WORK REQUIRED:
Starting with the line that contains "Open the PDF find search icon", copy every line through the end of the data below, exactly and with nothing added.

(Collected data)

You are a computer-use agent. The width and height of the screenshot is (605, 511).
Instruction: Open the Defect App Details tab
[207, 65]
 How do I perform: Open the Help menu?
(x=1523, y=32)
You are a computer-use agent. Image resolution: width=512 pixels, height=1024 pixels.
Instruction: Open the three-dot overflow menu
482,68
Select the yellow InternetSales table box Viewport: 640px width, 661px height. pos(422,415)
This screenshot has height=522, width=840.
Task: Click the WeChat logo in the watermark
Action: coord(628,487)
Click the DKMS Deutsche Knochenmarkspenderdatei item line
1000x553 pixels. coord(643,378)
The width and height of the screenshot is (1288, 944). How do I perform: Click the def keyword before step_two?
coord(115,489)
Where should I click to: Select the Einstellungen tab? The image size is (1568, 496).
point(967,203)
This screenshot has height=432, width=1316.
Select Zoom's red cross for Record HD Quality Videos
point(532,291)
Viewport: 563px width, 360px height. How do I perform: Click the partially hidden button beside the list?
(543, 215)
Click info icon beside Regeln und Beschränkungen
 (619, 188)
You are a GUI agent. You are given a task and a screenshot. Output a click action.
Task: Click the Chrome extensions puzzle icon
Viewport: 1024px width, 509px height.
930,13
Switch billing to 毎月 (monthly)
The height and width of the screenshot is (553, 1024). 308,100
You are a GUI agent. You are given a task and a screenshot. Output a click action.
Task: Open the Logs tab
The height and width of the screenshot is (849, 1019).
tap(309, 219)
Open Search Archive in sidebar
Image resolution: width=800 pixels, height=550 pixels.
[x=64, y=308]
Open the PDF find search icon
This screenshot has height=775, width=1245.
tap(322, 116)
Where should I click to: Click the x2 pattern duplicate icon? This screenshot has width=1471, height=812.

RESULT OF THE EXERCISE:
Open the PDF find search icon
This screenshot has height=775, width=1245.
tap(322, 116)
Where should I click to: Click the x2 pattern duplicate icon? This screenshot has width=1471, height=812.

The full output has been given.